Sensitive high-throughput single-cell RNA-Seq reveals within-clonal transcript-correlations in yeast populations

Single-cell RNA-seq has revealed extensive cellular heterogeneity within many organisms, but few methods have been developed for microbial clonal populations. The yeast genome displays unusually dense transcript spacing, with interleaved and overlapping transcription from both strands, resulting in a minuscule but complex pool of RNA protected by a resilient cell wall. Here, we have developed a sensitive, scalable, and inexpensive yeast single-cell RNA-seq (yscRNA-seq) method that digitally counts transcript start sites in a strand- and isoform-specific manner. YscRNA-seq detects the expression of low-abundant, non-coding RNAs, and at least half of the protein-coding genome in each cell. Within clonal cells, we observed a negative correlation for the expression of sense/antisense pairs, while paralogs and divergent transcripts co-express. Combining yscRNA-seq with index sorting, we uncovered a linear relationship between cell size and RNA content.

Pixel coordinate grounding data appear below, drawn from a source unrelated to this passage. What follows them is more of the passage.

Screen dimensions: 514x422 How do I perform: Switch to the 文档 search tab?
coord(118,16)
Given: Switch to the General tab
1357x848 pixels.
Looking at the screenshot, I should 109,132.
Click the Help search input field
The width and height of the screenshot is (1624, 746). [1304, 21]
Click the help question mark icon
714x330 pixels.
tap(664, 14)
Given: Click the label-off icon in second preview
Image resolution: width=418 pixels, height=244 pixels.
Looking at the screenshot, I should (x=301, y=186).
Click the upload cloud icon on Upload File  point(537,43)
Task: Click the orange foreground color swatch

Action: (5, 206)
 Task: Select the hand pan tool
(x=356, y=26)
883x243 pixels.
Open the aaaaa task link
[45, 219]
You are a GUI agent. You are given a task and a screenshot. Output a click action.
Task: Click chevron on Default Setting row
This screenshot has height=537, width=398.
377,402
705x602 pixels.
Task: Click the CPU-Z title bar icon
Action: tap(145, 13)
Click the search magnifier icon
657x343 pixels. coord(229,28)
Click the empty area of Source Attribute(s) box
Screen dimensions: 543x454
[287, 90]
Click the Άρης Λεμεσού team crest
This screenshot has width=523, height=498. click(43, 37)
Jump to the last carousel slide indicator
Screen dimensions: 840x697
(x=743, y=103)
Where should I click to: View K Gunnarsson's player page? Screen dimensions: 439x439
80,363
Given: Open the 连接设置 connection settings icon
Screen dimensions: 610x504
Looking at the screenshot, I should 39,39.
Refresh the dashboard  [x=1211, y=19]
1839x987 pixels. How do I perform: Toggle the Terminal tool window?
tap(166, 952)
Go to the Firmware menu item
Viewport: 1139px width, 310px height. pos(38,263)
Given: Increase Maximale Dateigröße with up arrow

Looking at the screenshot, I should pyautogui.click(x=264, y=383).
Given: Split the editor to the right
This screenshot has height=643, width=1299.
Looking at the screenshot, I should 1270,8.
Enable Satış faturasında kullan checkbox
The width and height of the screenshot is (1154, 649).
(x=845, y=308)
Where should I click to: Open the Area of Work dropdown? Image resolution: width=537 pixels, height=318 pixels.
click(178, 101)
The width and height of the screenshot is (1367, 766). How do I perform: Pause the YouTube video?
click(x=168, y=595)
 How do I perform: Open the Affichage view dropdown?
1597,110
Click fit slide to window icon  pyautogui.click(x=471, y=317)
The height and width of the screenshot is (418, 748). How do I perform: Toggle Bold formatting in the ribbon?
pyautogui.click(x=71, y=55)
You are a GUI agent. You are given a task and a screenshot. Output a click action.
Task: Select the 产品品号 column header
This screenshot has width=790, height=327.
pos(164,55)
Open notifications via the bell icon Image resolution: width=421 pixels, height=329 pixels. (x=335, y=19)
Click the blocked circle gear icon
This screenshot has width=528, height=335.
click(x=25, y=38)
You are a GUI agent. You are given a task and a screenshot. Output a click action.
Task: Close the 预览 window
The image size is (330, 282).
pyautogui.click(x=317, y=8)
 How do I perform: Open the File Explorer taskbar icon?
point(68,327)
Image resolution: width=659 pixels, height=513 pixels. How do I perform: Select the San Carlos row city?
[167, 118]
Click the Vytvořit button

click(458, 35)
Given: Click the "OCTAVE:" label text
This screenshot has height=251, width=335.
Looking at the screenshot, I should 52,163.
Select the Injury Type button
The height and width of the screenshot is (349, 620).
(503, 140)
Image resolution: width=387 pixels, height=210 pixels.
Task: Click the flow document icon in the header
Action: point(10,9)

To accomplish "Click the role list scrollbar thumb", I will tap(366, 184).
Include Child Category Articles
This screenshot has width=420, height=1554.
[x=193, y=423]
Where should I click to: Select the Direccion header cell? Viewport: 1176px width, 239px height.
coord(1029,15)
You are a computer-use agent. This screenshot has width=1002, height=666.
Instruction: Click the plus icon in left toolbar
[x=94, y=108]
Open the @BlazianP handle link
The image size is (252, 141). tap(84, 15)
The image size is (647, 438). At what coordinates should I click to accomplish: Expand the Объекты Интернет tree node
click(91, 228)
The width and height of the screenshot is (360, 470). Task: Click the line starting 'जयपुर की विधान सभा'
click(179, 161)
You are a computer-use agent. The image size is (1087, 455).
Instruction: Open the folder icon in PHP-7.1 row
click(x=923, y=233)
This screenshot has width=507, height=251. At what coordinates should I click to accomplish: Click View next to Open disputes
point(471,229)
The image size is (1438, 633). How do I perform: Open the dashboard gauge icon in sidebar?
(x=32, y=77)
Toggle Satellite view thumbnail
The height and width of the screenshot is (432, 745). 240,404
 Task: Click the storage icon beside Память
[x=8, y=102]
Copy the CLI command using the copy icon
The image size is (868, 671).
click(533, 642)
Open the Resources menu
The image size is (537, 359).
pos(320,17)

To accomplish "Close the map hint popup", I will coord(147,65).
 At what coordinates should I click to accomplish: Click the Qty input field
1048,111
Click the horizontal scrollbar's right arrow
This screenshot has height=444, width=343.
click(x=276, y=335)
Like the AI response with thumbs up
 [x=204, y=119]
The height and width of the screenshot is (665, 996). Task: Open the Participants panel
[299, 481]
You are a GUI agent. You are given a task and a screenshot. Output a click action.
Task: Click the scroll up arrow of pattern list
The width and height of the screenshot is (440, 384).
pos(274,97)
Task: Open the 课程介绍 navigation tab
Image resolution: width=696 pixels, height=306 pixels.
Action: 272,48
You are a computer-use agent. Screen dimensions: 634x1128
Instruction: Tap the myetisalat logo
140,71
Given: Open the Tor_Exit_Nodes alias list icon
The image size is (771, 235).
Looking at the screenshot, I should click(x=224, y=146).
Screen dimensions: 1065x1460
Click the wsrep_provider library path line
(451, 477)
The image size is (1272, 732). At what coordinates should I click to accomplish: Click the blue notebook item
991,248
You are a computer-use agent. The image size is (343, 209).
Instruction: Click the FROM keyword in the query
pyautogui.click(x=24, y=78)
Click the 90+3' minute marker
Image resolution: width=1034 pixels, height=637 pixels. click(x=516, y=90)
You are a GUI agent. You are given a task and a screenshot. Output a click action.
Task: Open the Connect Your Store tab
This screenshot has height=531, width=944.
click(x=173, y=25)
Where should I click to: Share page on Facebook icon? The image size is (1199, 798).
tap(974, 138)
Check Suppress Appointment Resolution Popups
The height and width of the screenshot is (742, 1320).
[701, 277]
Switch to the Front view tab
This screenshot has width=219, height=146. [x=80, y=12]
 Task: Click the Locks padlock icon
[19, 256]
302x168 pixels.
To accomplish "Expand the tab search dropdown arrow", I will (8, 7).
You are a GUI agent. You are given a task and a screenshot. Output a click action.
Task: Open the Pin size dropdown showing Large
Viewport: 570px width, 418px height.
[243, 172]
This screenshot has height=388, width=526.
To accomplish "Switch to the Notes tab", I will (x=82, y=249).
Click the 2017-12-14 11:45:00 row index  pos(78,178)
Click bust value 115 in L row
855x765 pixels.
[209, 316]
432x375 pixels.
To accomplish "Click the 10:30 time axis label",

Although we detected an average of ~3.5 molecules/gene, the number of expressed isoforms are restricted at the single-cell level. Remarkably, the expression of metabolic genes is highly variable, while their stochastic expression primes cells for increased fitness towards the corresponding environmental challenge. These findings suggest that functional transcript diversity acts as a mechanism for providing a selective advantage to individual cells within otherwise transcriptionally heterogeneous populations.